### Task details
Switch every "icon" in the rows below to "button" and write the rows out again with nothing else changed. Leave out the pictures.

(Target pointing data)
***
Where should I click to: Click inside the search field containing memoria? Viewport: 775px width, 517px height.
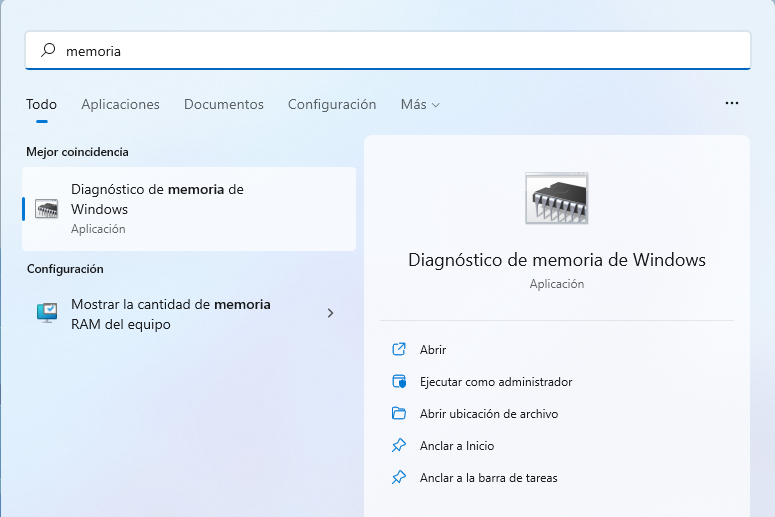pyautogui.click(x=400, y=50)
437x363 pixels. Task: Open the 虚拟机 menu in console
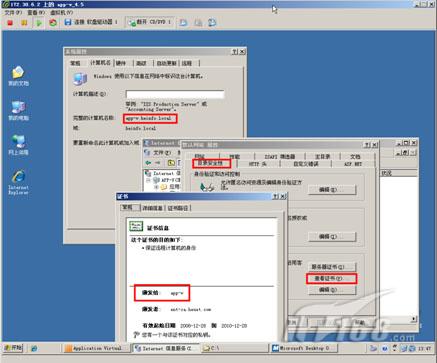point(61,12)
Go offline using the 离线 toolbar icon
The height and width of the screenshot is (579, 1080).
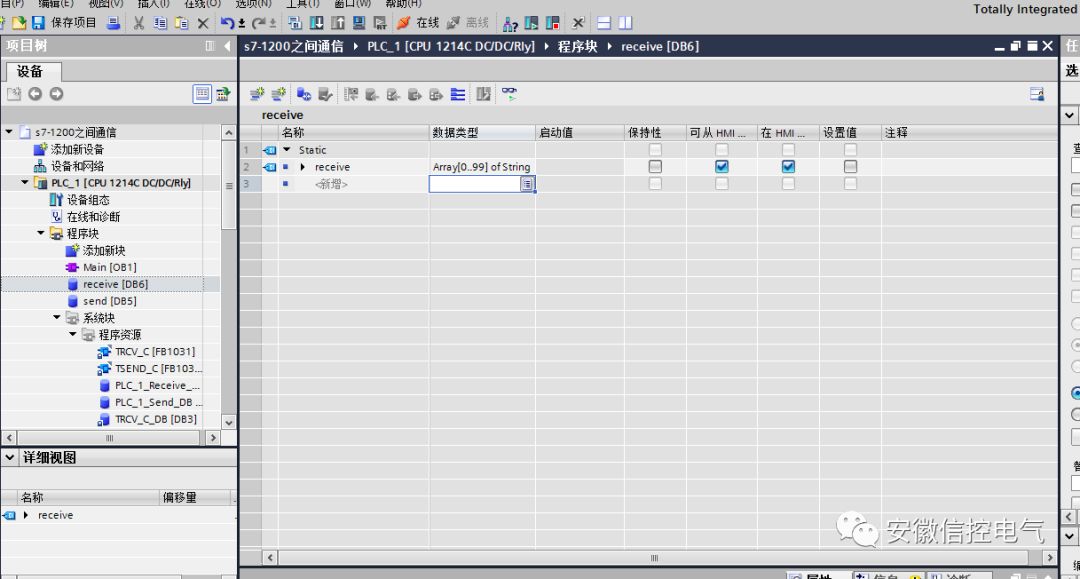[x=465, y=22]
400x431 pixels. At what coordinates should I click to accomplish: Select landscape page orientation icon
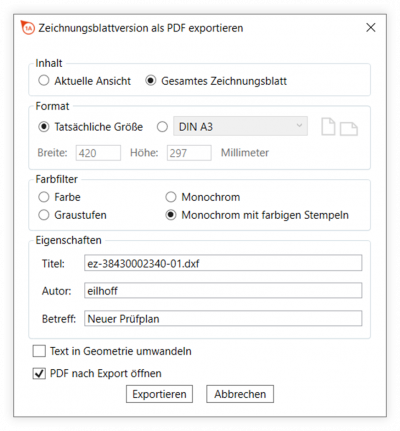click(349, 129)

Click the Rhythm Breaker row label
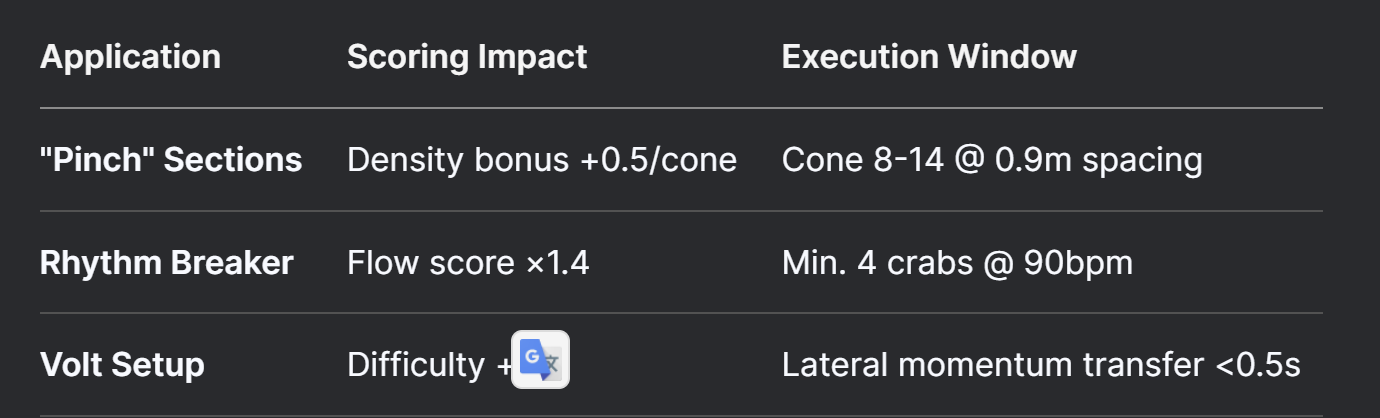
***
### Response below
Where should I click to: Click inside the search field containing memoria? Viewport: 775px width, 517px height.
pyautogui.click(x=400, y=50)
437x363 pixels. Task: Open the 虚拟机 menu in console
point(61,12)
Go offline using the 离线 toolbar button
The height and width of the screenshot is (579, 1080).
[x=465, y=22]
400x431 pixels. At what coordinates should I click to accomplish: Select landscape page orientation button
click(349, 129)

Click the Rhythm Breaker row label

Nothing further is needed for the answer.